**Data section**
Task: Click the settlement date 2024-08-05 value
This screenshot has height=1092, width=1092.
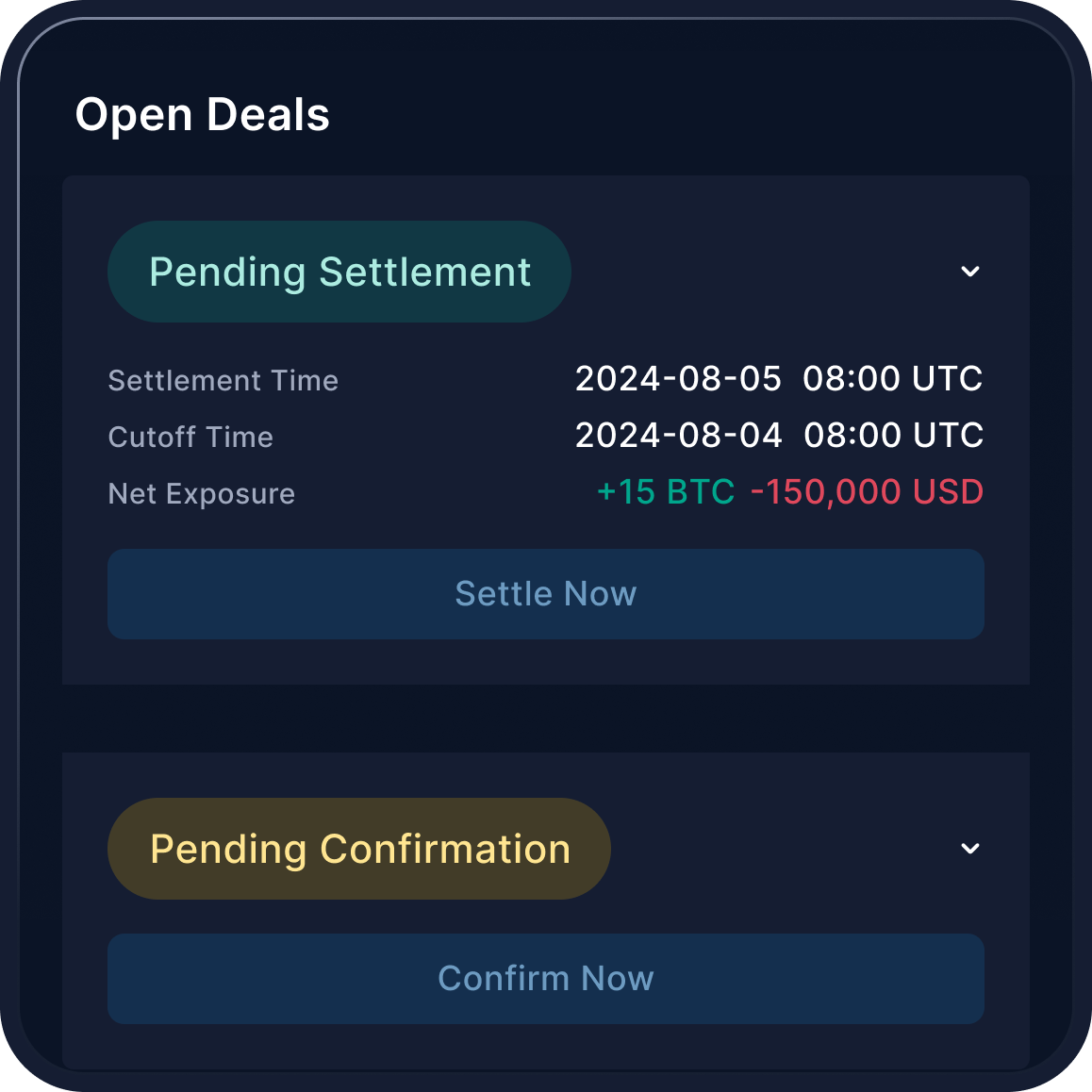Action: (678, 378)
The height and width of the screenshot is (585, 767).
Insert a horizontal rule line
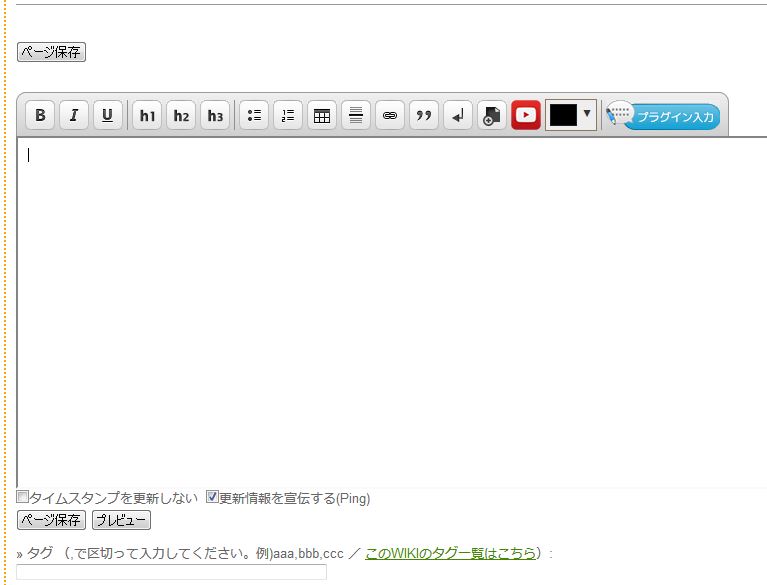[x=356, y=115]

**What this task involves**
Leave the pictures out and print the whole listing precisely.

**Task response**
Task: Click the settlement date 2024-08-05 value
This screenshot has height=1092, width=1092.
Action: (678, 378)
The height and width of the screenshot is (585, 767).
Insert a horizontal rule line
[x=356, y=115]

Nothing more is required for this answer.